Since then I've broken my foot, my nose, gotten multiple tattoos and had my heart destroyed (emotionally). When someone asks me, "Did that [experience] hurt?" I respond with something blase, "I had flesh-eating, this can't compare,"
Which honestly is kinda at least partly true. It was the worst pain of my life. Then again, when I got my shoulder tattoo - that felt like the worst pain I've ever felt. Breaking my foot, that was excruciating.
The point is, pain is individual and situational. It isn't a game and it shouldn't be considered as a challenge.

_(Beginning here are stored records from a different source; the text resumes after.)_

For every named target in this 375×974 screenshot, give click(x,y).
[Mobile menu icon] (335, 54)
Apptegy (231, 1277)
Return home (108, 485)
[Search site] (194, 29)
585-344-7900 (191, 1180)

Pain is felt in many ways, inflicted by many forms. Just because someone has experienced a situation that you deem to be "less painful", doesn't mean what they are feeling isn't justifiable to them.
All pain is real
I struggle with empathy for relational pain. It's fairly easy for me to brush off rejections and getting stood up. I have an entire life of [theatre] rejections to console me. I wept harder when I wasn't cast for certain roles than I have for the majority of my past relationships to date.
For the year or two that I had the blog, How To Lose a Guy in One Date - I was stood up constantly. Or had my date make up an excuse to leave almost immediately. Or maybe they just told me straight to my face they didn't think I was pretty, or interesting. Getting stood up has often felt like a blessing since then. This person realized before even meeting me that we're not the right fit! No one wasted their time and now I have a night to myself.
...but this isn't how the majority of people feel, and when I speak to this - it can hurt those I care about.
It isn't because I'm a sociopathic monster (right?), it's because pain is individualized and managed by the person feeling it. Like those pain scales at the doctor - which are stupid by the way for physical pain. I think they're the perfect representation for emotional tragedy.
What is painful to others, may not even feel bad to me. Then again, my day could be ruined because someone at the grocery store thinks I'm rude for not hearing them say "pardon me," as I stand in the [organic] vegetable isle talking to my Mom about how much I love Scandal. This has actually happened.
Also - it's "excuse me" before, "pardon me" after.
THAT'S WHY I IGNORED YOU. Your grammar is atrocious.
(Confession: In my capslock rage I spelled grammar wrong. We all make mistakes...)
Growing Up Is Hard To Do
You know - just like Blink 182 said, and they're the voice of my generation. They're my "how white my shirts should be".
Society is going downhill based on this statement and comparison of lyrical prose alone... because no, I did not mean Britney Spears.
I don't really have a way to end this. I think because there isn't a [good] way. This isn't a "kiss it and make it better," situation.
This is real life.
... and sometimes, it fucking sucks.